Excerpt:

— start —

Posted on 05/14/2003 6:10:16 AM PDT by TigerLikesRooster
Why Americans watch the BBC
Paul Krugman IHT
Wednesday, May 14, 2003
Media and government
PRINCETON, New Jersey A funny thing happened during the Iraq war: Many Americans turned to the BBC for their television news. They were looking for an alternative point of view - something they couldn't find on domestic networks, which, in the words of the BBC's director-general, "wrapped themselves in the American flag and substituted patriotism for impartiality."
Leave aside the rights and wrongs of the war itself, and consider the paradox. The BBC is owned by the British government, and one might have expected it to support that government's policies. In fact, however, it tried hard - too hard, its critics say - to stay impartial. America's television networks are privately owned, yet they behaved like state-run media.
What explains this paradox? It may have something to do with the China syndrome. No, not the one involving nuclear reactors - the one exhibited by Rupert Murdoch's News Corp. when dealing with the government of the People's Republic.
In the United States, Murdoch's media empire - which includes Fox News and the New York Post - is known for its flag-waving patriotism. But all that patriotism didn't stop him from, as a Fortune article put it, "pandering to China's repressive regime to get his programming into that vast market." The pandering included dropping the BBC's World Service - which reports news China's government doesn't want disseminated - from his satellite programming, and having his publishing company cancel the publication of a book critical of the Chinese regime.
Can something like that happen in the United States? Of course it can. Through its policy decisions - especially, though not only, decisions involving media regulation - the U.S. government can reward media companies that please it, punish those that don't. This gives private networks an incentive to curry favor with those in power. Yet because the networks aren't government-owned, they aren't subject to the kind of scrutiny faced by the BBC, which must take care not to seem like a tool of the governing party. So we shouldn't be surprised if America's "independent" television is far more deferential to those in power than the state-run systems in Britain or - for another example - Israel.
A recent report by Stephen Labaton of The New York Times contained a nice illustration of the U.S. government's ability to reward media companies that do what it wants. The issue was a proposal by Michael Powell, chairman of the Federal Communications Commission, to relax regulations on media ownership. The proposal, formally presented on Monday, may be summarized as a plan to let the bigger fish eat more of the smaller fish. Big media companies will be allowed to have a larger share of the national market and own more television stations in any given local market, and many restrictions on "cross-ownership" - owning radio stations, television stations and newspapers in the same local market - will be lifted.
The plan's defects aside - it will further reduce the diversity of news available to most people - what struck me was the horse-trading involved. One media group wrote to Powell, dropping its opposition to part of his plan "in return for favorable commission action" on another matter. That was indiscreet, but you'd have to be very naive not to imagine that there are a lot of implicit quid pro quos out there.
And the implicit trading surely extends to news content. Imagine a television news executive considering whether to run a major story that might damage the Bush administration - say, a follow-up on Senator Bob Graham's charge that a congressional report on Sept. 11 has been kept classified because it would raise embarrassing questions about the administration's performance. Surely it would occur to that executive that the administration could punish any network running that story.

— end —

Material provided:
— start —

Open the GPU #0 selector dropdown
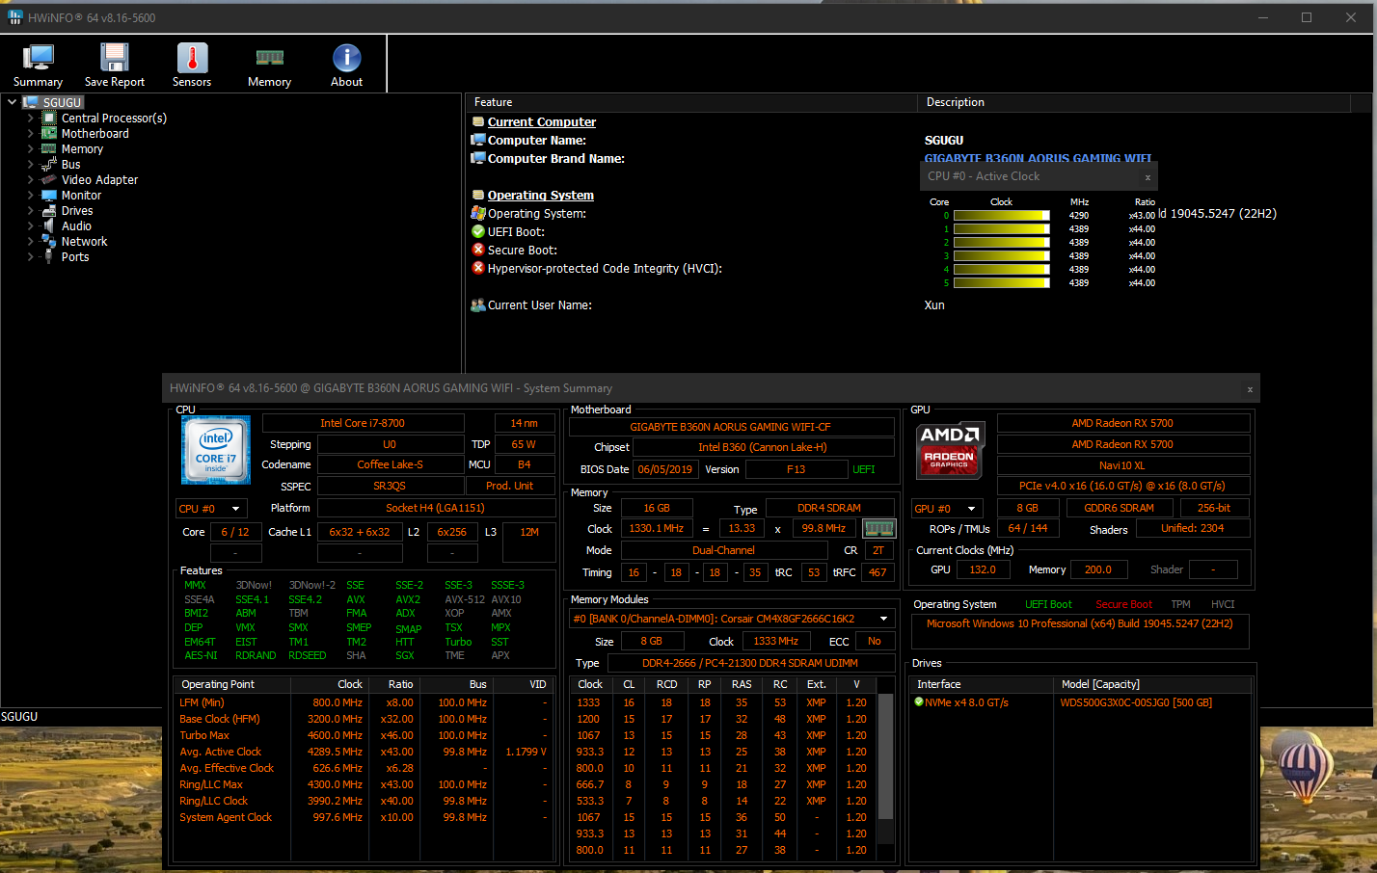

— end —

Your tasks:
a: Copy the stretch of the column from "Leave aside the" through "like state-run media.".
b: For each statement about the column, answer yes or no, and quote the words from the column that decide it. (i) The BBC is privately owned. (ii) Michael Powell's proposal was formally presented on Monday. (iii) Murdoch's media empire includes the New York Post.
The material after the column is separate from it.

The replies:
a:
Leave aside the rights and wrongs of the war itself, and consider the paradox. The BBC is owned by the British government, and one might have expected it to support that government's policies. In fact, however, it tried hard - too hard, its critics say - to stay impartial. America's television networks are privately owned, yet they behaved like state-run media.

b:
(i) No: "The BBC is owned by the British government"
(ii) Yes: "The proposal, formally presented on Monday"
(iii) Yes: "which includes Fox News and the New York Post"